Banana Bread

Dairy-free, Gluten-free, Low-FODMAP, Paleo, Vegetarian

I love plain banana bread. But I also love sprucing it up to include all sorts of tasty add-ins! This recipe is great for either option. The loaf in the photos contains both chocolate chips and blueberries and is delectable. Banana bread is great with your morning coffee or tea. Try topping a plain banana bread slice with cream cheese or vegan cream cheese!

Makes 1 loaf
Prep Time: 15 minutes | Cook Time: 40 minutes
Equipment: Mixing bowls, hand mixer, 9×4 inch bread pan, cooling wire rack

  1. Preheat the oven to 350°F (175°C). Cut a rectangle of parchment paper to fit in the bottom of the bread pan. Using a hand mixer beat the eggs, vanilla, and vinegar together on high in a large bowl for 30 seconds until light and frothy.
  • 4 eggs
  • 1 tsp vanilla extract
  • 1/2 tsp apple cider vinegar
  1. Add the dry ingredients to a small bowl. While mixing on medium speed, add them to the wet ingredients and mix until the batter is fully-combined and smooth.
  • 1/2 cup coconut flour, sifted
  • 1/4 cup almond flour, sifted
  • 1 tsp baking soda
  • 1/2 tsp salt
  1. The the same bowl used for the dry ingredients, break the bananas into small pieces. Pour the coconut milk over the top and mash with the back of a fork until it resembles baby food. Slowly add the banana mixture to the wet ingredients. Continue to beat on medium until fully incorporated. Finally, stir in any add-ins that you want by hand.
  • 3 large ripe bananas
  • 1/4 cup coconut milk
  • Add-ins:
    • 1/3 cup chocolate chips
    • 1/2 cup blueberries
    • 1/3 cup walnuts, chopped
  1. Scoop the batter into the bread pan and smooth out the top. Bake for approximately 40 minutes until firm and golden brown on top. Insert a toothpick into the center of the loaf to ensure it has baked through. Remove from the oven and allow to cool on the wire rack for 15 minutes. Slide a butter knife around the edges of the loaf to loosen it, then remove the loaf from the pan and allow it to cool completely on the wire rack.

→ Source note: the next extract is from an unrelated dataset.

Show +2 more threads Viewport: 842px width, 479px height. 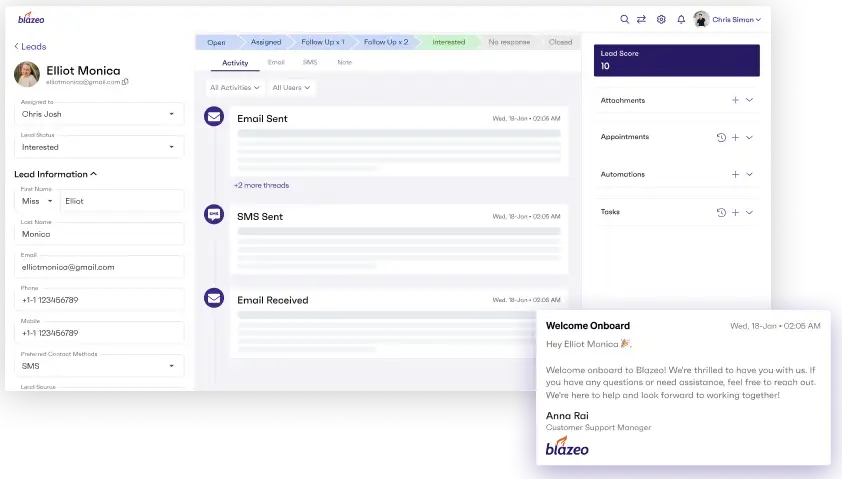click(261, 185)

Note: If the batter is too soupy, i.e. it pours rather than scoops into the bread pan, add an additional tablespoon of coconut flour at a time until thicker. This is important: if the batter is too wet then the center of the loaf will be too moist when the top is brown and done. And no one wants a burnt, soggy loaf!  

Tip: I’m currently working on a vegan banana bread recipe, so hang tight if that’s for you! I’ll update this post with a link to that recipe with its complete.